Segment Start: Extracted material
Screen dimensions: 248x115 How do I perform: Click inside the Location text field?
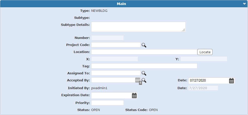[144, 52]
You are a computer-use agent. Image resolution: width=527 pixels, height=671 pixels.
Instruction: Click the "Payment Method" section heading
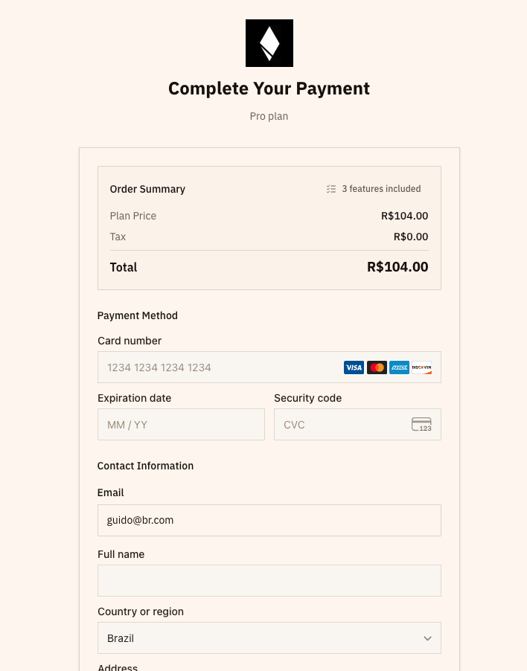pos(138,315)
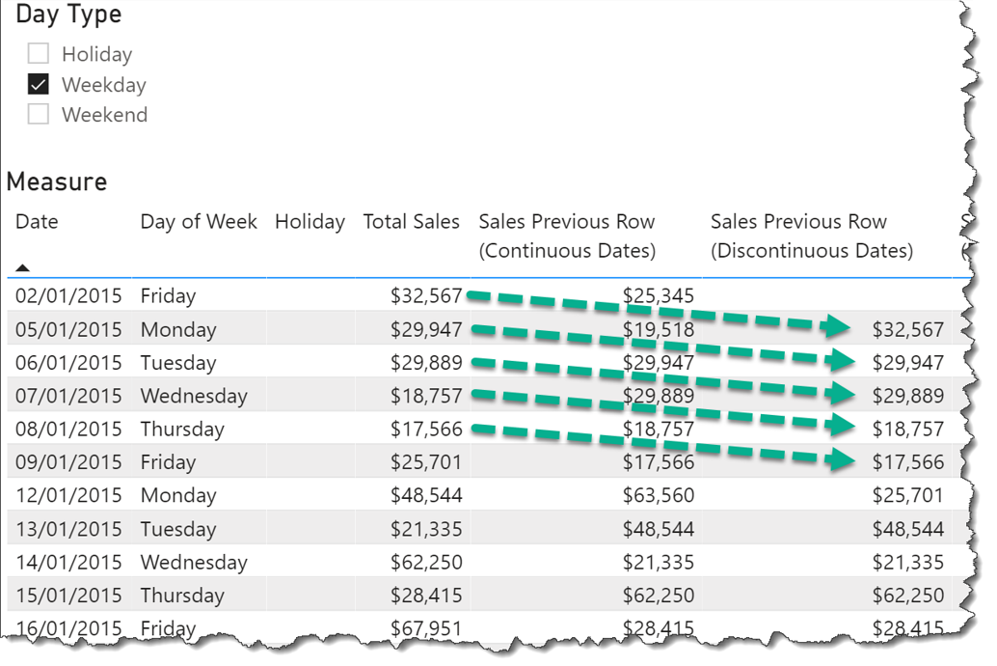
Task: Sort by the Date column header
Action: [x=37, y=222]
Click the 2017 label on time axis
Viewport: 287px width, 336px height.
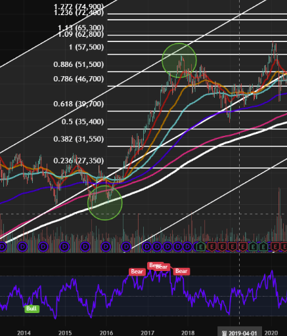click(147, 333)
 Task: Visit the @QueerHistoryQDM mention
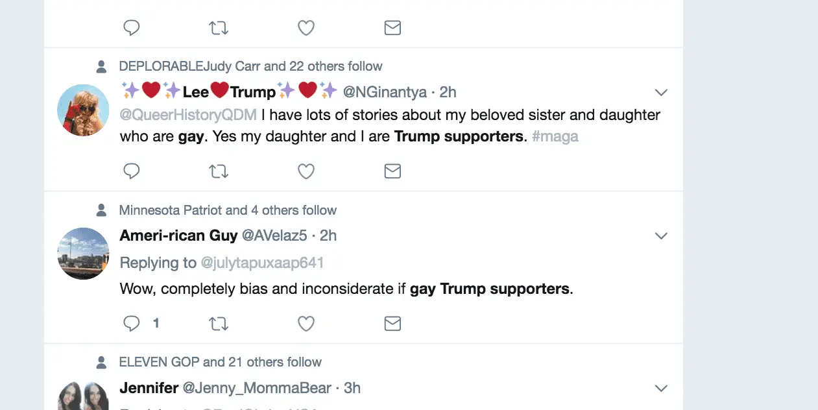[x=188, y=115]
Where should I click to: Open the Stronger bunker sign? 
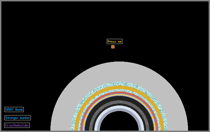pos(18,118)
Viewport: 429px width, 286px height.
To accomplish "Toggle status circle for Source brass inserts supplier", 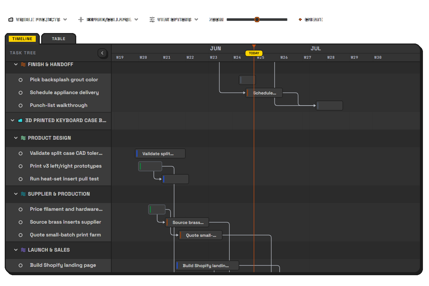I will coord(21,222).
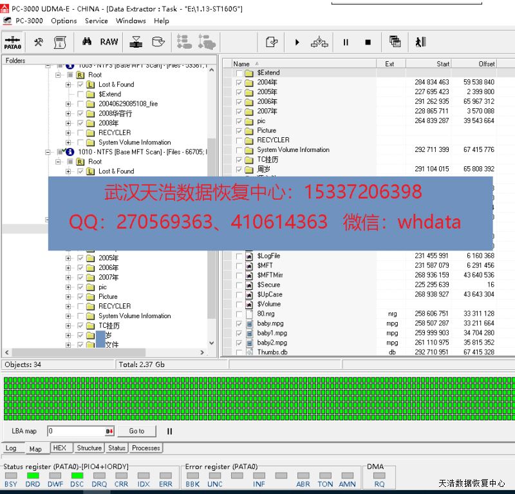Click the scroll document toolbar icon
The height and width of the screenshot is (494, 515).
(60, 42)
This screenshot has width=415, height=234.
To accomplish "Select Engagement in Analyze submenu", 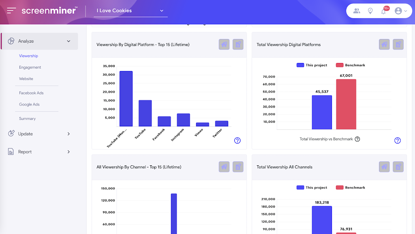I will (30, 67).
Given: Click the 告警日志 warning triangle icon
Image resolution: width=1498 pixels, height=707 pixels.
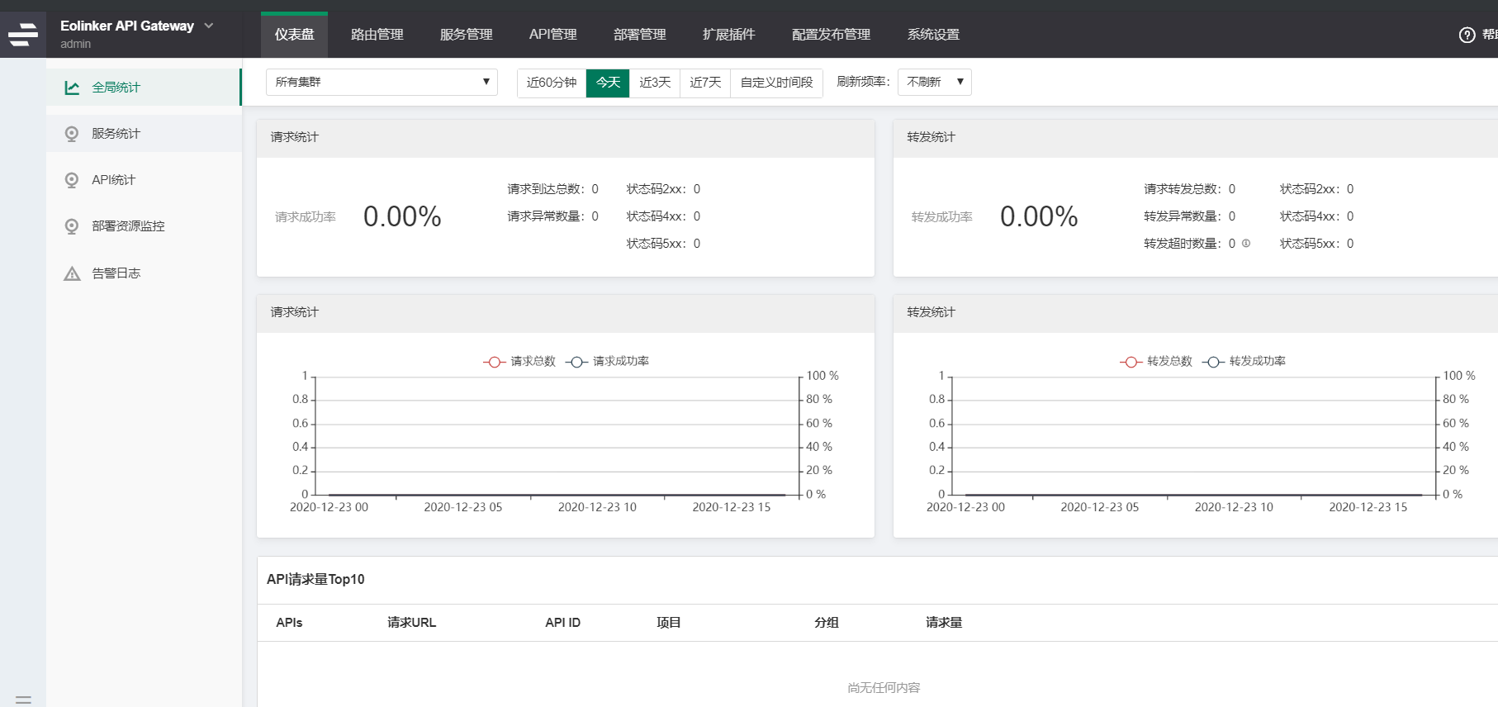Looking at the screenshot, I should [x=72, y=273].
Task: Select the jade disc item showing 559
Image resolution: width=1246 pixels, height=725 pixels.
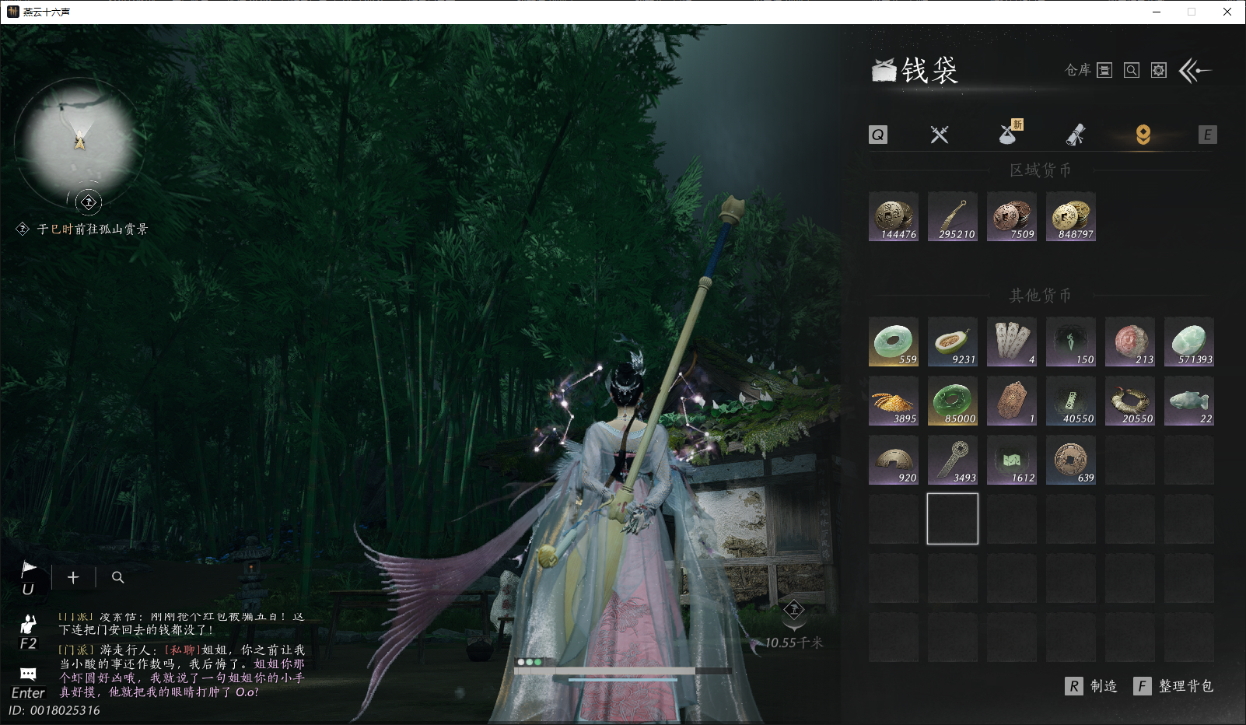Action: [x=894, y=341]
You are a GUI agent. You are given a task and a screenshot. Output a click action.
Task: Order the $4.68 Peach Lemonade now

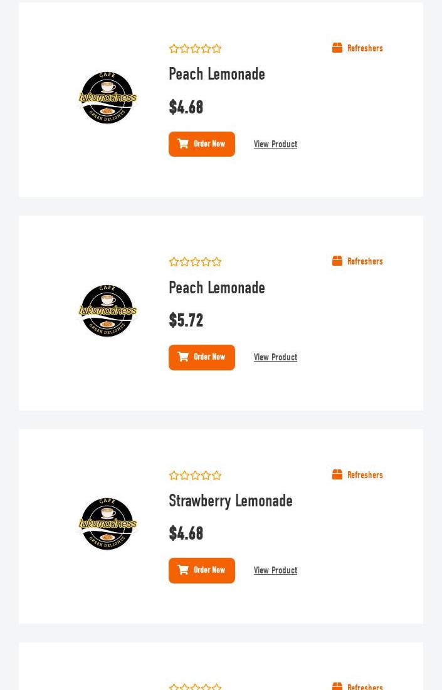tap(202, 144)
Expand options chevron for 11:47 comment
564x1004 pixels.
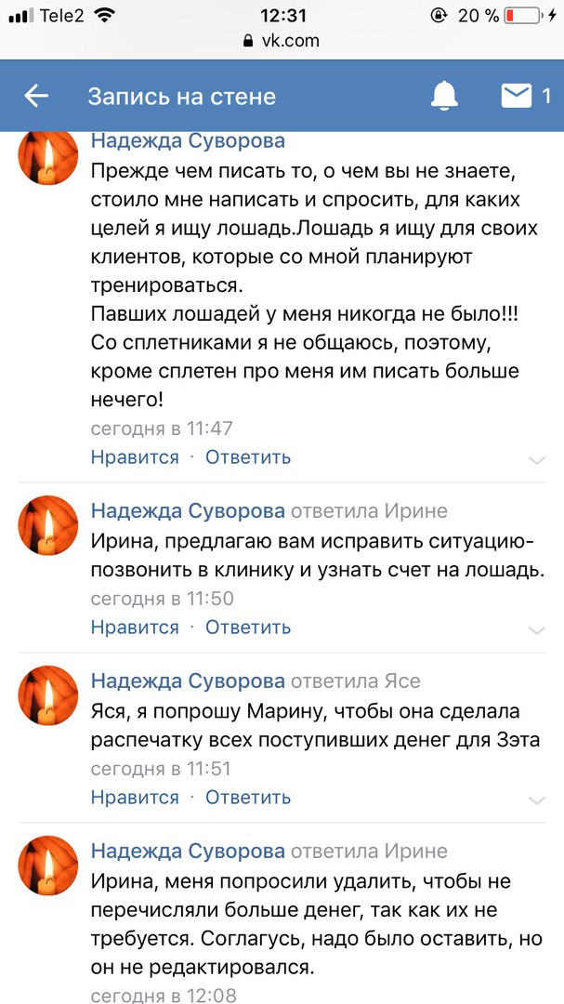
Segment End: Extracted material
### Task prompt
Your answer must be the lines above from the one holding "Click the 2017 label on time axis" up to and including the one holding "Viewport: 429px width, 286px height.", exact and with no pictures.

### Task output
Click the 2017 label on time axis
Viewport: 287px width, 336px height.
click(147, 333)
 Task: Visit the @QueerHistoryQDM mention
[x=188, y=115]
Where should I click to: Open the Stronger bunker sign? 
pos(18,118)
Viewport: 429px width, 286px height.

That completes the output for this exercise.